Occupants of mobile home — Agreement with park owner — Right to assign — Approval of park owner not to be unreasonably withheld — Whether occupants entitled to damages on ground of unreasonable refusal to give consent to assignment — High Court holding no such right existed — Law relating to landlord and tenant not applicable to mobile home owners — Court of Appeal upholding decision — Appeal dismissed
The case concerned a mobile home at 9 Marshmoor Crescent, Hatfield, Hertfordshire. In December 1988, the appellants, L and Miss N, entered into an agreement with the former site owners under the Mobile Homes Act 1983. The respondents, Berkeley Leisure, had then acquired the interest of the former owners of the site. In 1989, L sought to assign the benefit of their agreement and the home to a third party, but Berkeley Leisure had not consented without requesting certain alterations. The purchasers looked elsewhere and the £46,000 sale was lost. In a subsequent action Berkeley Leisure had sought to terminate the agreement on the grounds that it was no longer L’s main residence and that L had failed to pay his pitch fees.
L and Miss N counterclaimed for damages on the grounds of Berkeley’s unreasonable refusal to give consent in 1989 to the assignment of their mobile home to the third party purchasers; together with the benefit of their agreement with the park owners, as governed by the terms of the Mobile Homes Act 1983. That agreement between the park owners and the occupants contained a term implied by clause 8(1) of Schedule 1, Part 1 of the 1983 Act that the occupants should be entitled to sell the mobile home and to assign the agreement to a person approved by the park owners whose approval should not be unreasonably withheld. At first instance it was held that as a matter of law, L and Miss N had no cause of action against the park owners in damages. For the purposes of argument on the question of law underlying the counterclaim it was assumed that Berkeley had in fact refused agreement to assign and that the refusal had been unreasonable and L suffered damage as a result. L appealed.
Held The appeal was dismissed.
1. A covenant on the part of the tenant not to assign without consent, such consent not to be unreasonably withheld, did not amount to a positive covenant on the part of the landlord not to withhold his consent arbitrarily, which would give rise to an action for damages against him.
2. The position at common law was fundamentally altered by section 4 of the Landlord and Tenant Act 1988 which introduced a cause of action for a breach of statutory duty where a landlord had broken any duty imposed upon him. Section 1 imposed a qualified duty to give consent. Under section 2 there was a duty to pass on applications and under section 3 there was a qualified duty to approve consent by another.
3. The common law rule applied to agreements of the kind contained in the present case in the same way as it applied to tenancies before the 1988 Act.

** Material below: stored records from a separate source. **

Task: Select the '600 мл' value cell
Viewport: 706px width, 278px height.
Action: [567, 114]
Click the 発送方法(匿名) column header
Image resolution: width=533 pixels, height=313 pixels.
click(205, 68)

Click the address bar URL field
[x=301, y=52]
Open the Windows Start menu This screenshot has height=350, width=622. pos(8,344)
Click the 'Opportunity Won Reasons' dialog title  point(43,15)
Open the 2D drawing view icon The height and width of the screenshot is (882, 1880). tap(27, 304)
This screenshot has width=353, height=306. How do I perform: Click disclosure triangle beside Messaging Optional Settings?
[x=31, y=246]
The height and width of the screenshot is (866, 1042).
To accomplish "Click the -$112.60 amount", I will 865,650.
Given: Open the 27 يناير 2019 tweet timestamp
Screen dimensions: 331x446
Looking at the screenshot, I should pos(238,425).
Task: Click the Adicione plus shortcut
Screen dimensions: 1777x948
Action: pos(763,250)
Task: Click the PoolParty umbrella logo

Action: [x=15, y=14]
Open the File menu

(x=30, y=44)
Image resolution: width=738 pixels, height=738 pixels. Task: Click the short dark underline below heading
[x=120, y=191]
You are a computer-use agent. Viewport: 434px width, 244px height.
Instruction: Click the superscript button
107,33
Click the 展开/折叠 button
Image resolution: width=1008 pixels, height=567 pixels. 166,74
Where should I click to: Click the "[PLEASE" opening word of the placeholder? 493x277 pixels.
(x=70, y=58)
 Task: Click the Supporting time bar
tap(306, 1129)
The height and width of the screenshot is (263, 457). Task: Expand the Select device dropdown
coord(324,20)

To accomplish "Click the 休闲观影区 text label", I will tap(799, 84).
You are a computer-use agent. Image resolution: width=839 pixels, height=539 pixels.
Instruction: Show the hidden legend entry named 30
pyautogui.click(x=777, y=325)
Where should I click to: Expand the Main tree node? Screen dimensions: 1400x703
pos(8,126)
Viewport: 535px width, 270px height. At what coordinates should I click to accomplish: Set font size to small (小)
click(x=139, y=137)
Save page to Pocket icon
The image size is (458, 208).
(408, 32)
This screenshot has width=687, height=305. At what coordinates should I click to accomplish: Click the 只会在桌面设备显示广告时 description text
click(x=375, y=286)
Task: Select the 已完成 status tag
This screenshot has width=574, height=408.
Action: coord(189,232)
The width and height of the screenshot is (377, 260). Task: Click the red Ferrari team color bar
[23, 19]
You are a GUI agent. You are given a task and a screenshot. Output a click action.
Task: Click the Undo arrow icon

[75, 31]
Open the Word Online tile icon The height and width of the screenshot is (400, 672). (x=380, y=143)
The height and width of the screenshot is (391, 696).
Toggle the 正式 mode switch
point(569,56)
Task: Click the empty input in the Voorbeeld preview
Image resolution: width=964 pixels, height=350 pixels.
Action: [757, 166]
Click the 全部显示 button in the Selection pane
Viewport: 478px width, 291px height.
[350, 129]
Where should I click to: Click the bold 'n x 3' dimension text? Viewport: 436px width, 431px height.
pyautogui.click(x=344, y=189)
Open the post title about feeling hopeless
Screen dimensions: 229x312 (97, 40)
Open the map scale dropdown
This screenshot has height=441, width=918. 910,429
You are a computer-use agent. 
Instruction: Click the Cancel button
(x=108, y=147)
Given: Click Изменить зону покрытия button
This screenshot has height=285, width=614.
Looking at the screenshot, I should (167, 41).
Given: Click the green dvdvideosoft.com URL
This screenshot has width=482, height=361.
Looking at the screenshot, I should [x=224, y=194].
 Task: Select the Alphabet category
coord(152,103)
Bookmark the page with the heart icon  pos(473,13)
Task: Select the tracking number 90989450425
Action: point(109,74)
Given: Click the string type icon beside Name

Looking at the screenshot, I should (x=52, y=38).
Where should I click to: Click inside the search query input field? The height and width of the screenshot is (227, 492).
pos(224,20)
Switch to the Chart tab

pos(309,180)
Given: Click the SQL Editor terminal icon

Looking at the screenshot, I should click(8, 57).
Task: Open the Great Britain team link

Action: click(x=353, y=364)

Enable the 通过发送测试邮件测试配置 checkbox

4. In the absence of a positive covenant or undertaking by the owner that he would not unreasonably withhold his consent, the only remedy for the occupier was to assign if he was absolutely certain of his right to do so or to start an action in the county court for a declaration to that effect.
5. The general law of landlord and tenant was not applicable to the relationship between a site owner and the owner of a mobile home, who had the right to place his home on a particular piece of land owned by the owner under the terms of an agreement between them.
The appellant appeared in person, Miss N did not appear and was not represented; Guy Adams (instructed by Porter Bartlett & Mayo, of Yeovil) appeared for the park owners.